El Govern rebajaba este martes la expectativa de éxito inmediato que se desprendía de las palabras de Zapatero y que confirmaban fuentes del PSOE, que revelaron a Público que ésta semana ha habido reuniones bilaterales para acercar posturas en temas como la nivelación. Se trata de dirimir a qué servicios y hasta qué punto se limita la solidaridad para que las autonomías que más aportan no acaben con menos recursos que las receptoras.

Fuentes del Ejecutivo catalán confirmaban los contactos "a todos los niveles" y dejaban claro que las sensaciones no son ahora "ni buenas ni malas". Están pendientes de la propuesta que les haga llegar Solbes. A partir de lo que diga el Gobierno, y de su concreción, se podrá lanzar un mensaje optimista o pesimista.¿Y a qué se debe el contraste entre el optimismo de Zapatero y la frialdad catalana?

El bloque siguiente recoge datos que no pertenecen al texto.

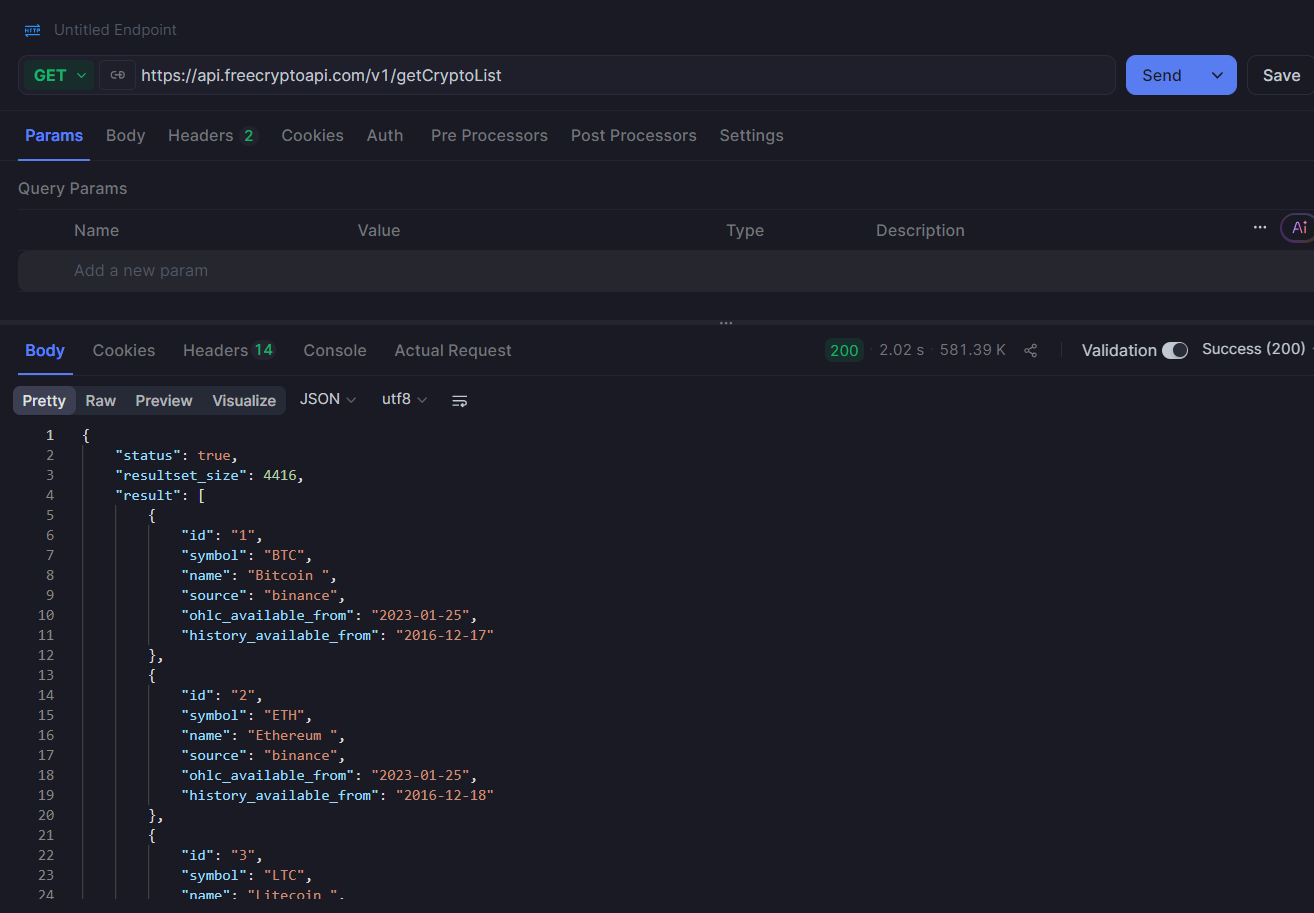
Task: Click the green 200 status badge
Action: point(843,350)
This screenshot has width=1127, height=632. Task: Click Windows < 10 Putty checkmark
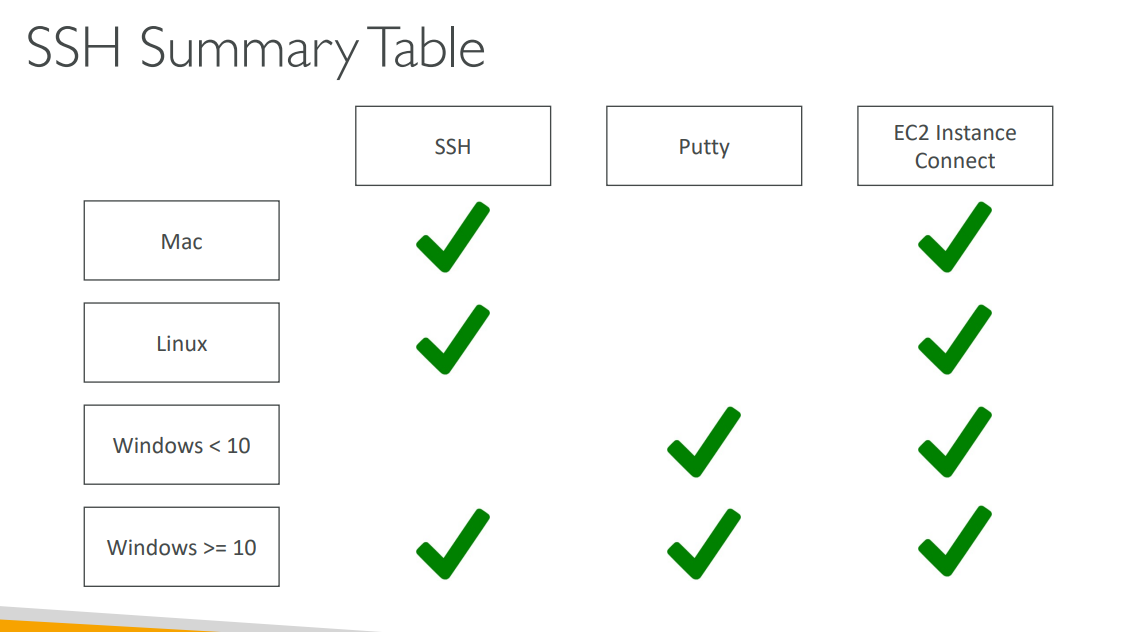tap(703, 444)
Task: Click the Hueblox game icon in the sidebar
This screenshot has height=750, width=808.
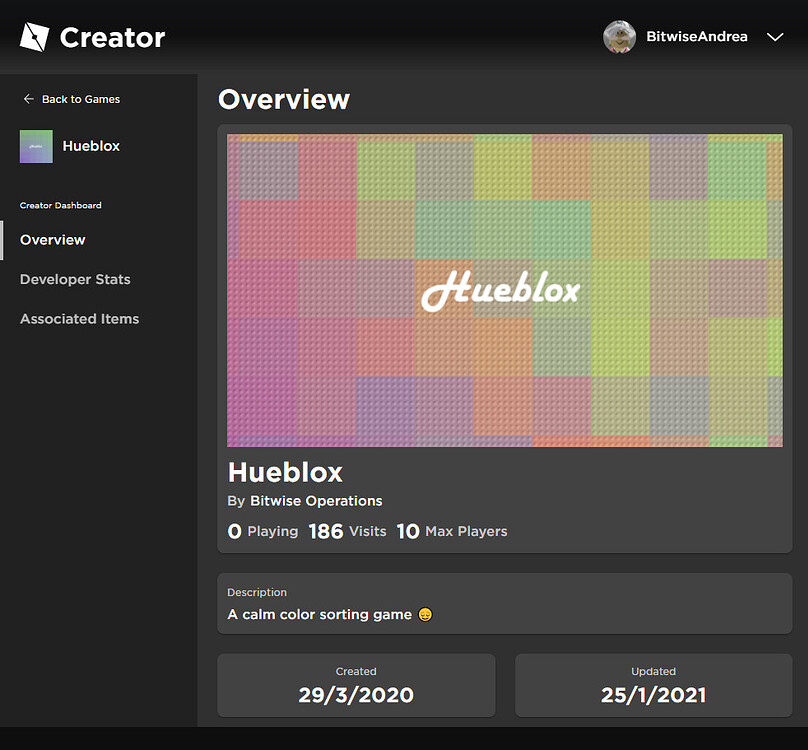Action: click(36, 146)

El Govern y los partidos catalanes rechazan "retransmitir en directo la negociación", pero se sienten víctimas de "una envolvente" que pasa por decir "que todo marcha bien" cuando los avances no permiten lanzar las campanas al vuelo. ¿Y con qué motivo? Según ellos, Zapatero busca impedir que, una vez formalizada la oferta y agotada la negociación, Montilla tenga fácil decir no. Pero tanto el PSC como sus socios advierten que, llegado el caso, lo hará "sin estridencias pero sin titubeos".

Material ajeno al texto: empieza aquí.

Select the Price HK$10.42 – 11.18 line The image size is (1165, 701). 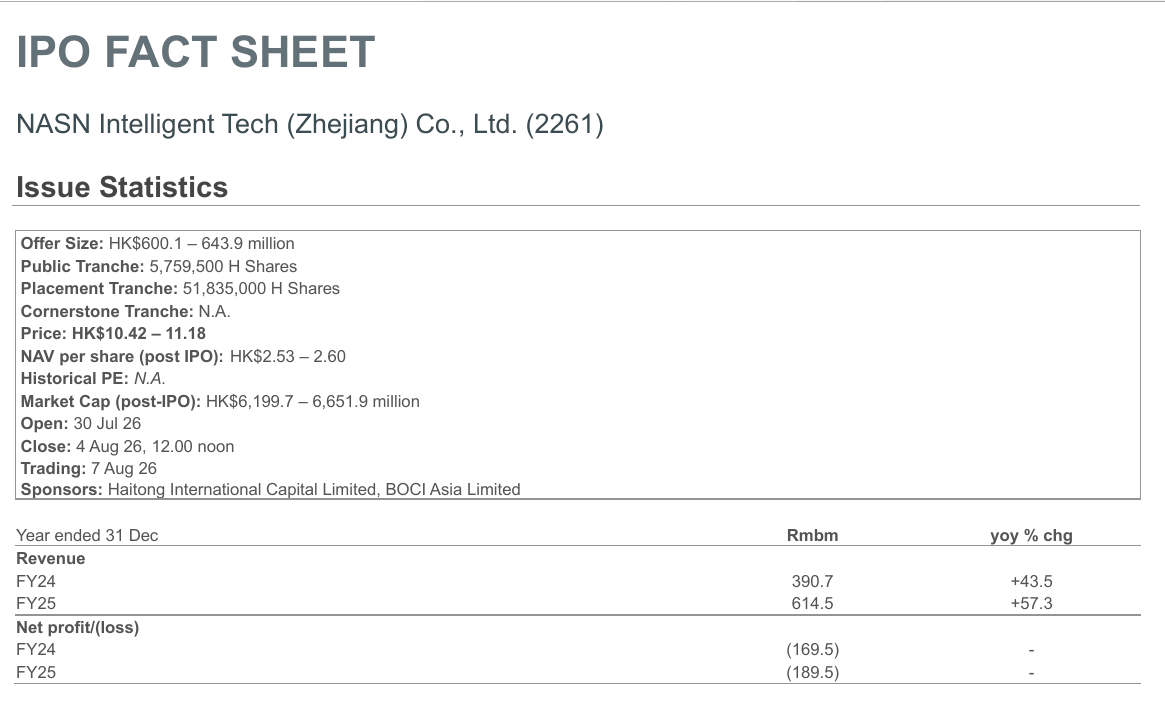pyautogui.click(x=113, y=334)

Explicación a las críticas

Financiación al margen, Zapatero mostró satisfacción por los dos años que Montilla ha pasado, con apoyo de ERC e ICV-EUiA, frente al Govern y destacó las buenas relaciones entre ambos Ejecutivos. Unas relaciones que se pueden, según él, juzgar de esta manera sólo desde la asunción de que "el Govern defiende los intereses de Catalunya".

El mandatario catalán lamentó el lunes la poca diligencia en el despliegue del Estatut y en los últimos meses ha hablado incluso de "poca lealtad" del Gobierno central, amagando con que los 25 diputados del PSC en el Congreso tomen represalias y rompan la disciplina de voto del Grupo Socialista. Una posibilidad en la que insisten tanto CiU como ERC e ICV-EUiA, que consideran que los socialistas catalanes no deben apoyar unos Presupuestos para 2009 sin la nueva financiación.

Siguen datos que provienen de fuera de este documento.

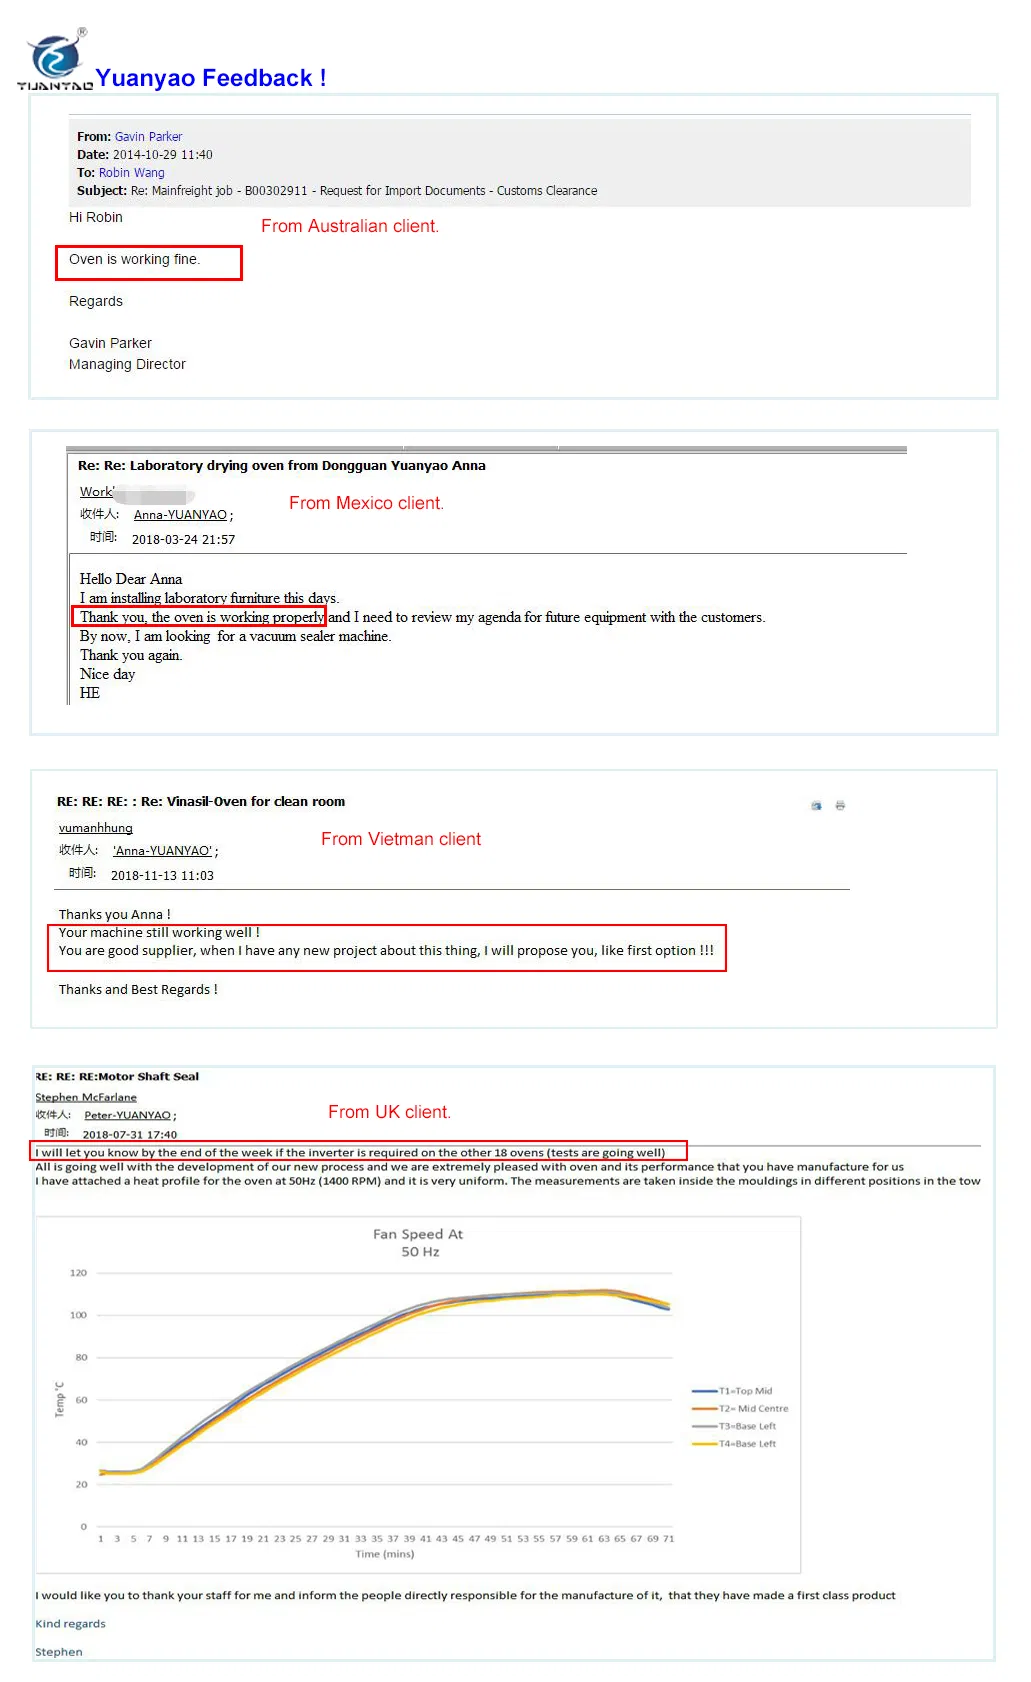Image resolution: width=1031 pixels, height=1682 pixels.
Task: Click the 'Oven is working fine' highlighted box
Action: (x=148, y=262)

El presidente rechazó las críticas que todos los partidos catalanes le hacen asegurando que el Estatut va muy lento. En su opinión, hay que verlo "con perspectiva" y en un periodo "corto" de tiempo se está logrando una mejora sustancial del autogobierno catalán.

Los actos de su Gobierno

Y puso ejemplos. Cuatro son, según destacó, los puntos que demuestran el reconocimiento de su Gobierno hacia Catalunya en el plano institucional: la Comisión del Mercado de las Telecomunicaciones (CMT) trasladada a Barcelona; la sede de la capital de la Unión por el Mediterráneo, que también estará en la Ciudad Condal; la mayor inversión en infraestructuras que Catalunya "haya tenido nunca", lo que le permitirá disponer del AVE y de uno de los aeropuertos "más modernos del mundo" tras la remodelación de El Prat, y la defensa "muy ambiciosa" de la lengua catalana por parte del Gobierno central "en Catalunya, España y la Unión Europea".